If you're still suffering, freeze-dried stinging nettle, a natural antihistamine you can take in tea or a tincture, might help. (Note: Stinging nettle isn't safe for pregnant women and could interact with other medications, so check with your doctor first.)
Many studies have shown that acupuncture is effective at relieving seasonal allergies by "promoting immunity and reducing congestion, which helps the body to reestablish a healthy state," says Terry Courtney, dean of the School of Acupuncture and Oriental Medicine at Bastyr University.
If other solutions aren't successful, it may be time to try an over-the-counter antihistamine such as loratadine (Claritin) or cetirizine (Zyrtec), or ask your doctor about prescription options such as fexofenadine (Allegra), mometasone furoate (Nasonex), montelukast (Singulair), and olopatadine (Patanol).

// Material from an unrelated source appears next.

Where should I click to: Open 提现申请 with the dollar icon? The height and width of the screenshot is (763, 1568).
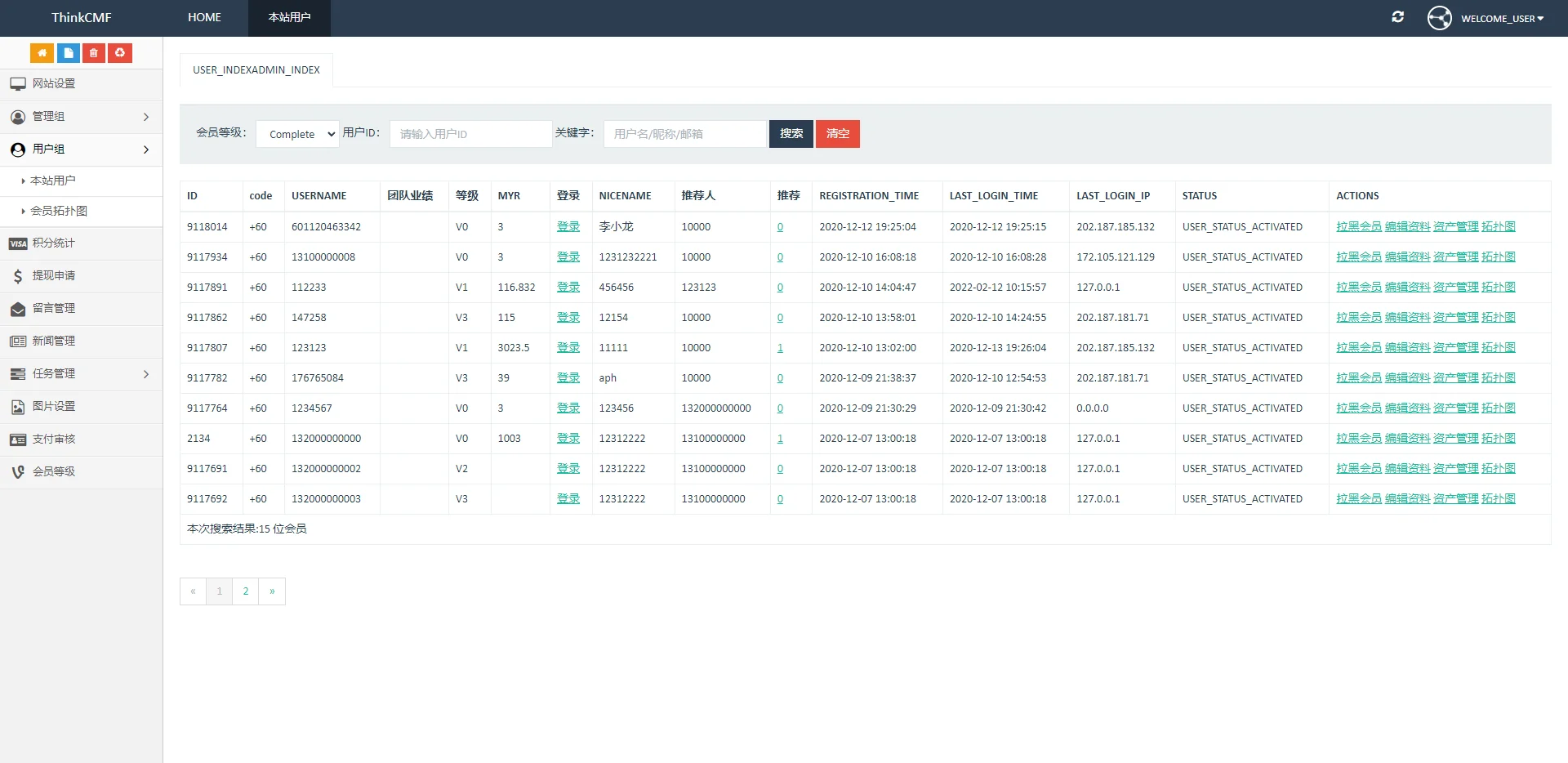[x=53, y=276]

If you suffer from allergy-related asthma or mucous buildup, extract of butterbur, an herb shown in small studies to reduce mucous and inflammation, may work in combination with over-the-counter antihistamines. (If you try it, check with your doc -- and make sure it's free of pyrrolized alkaloids [PA], which are potentially harmful toxins.)
For symptoms that can't be relieved by pills or nasal sprays, you may want to consider allergy shots, a method of treatment called immunotherapy that works by slowly exposing your immune system to allergens, which over time can help your body build up a tolerance to them.
Terrified of needles? Sublingual immunotherapy, a special formulation of allergens taken under the tongue to promote immunity, has been "widely successful in Europe and may work better than shots," says James Dillard, M.D., medical director at Columbia University's Center for Complementary and Alternative Medicine. The treatment is expected to be FDA approved in a few years.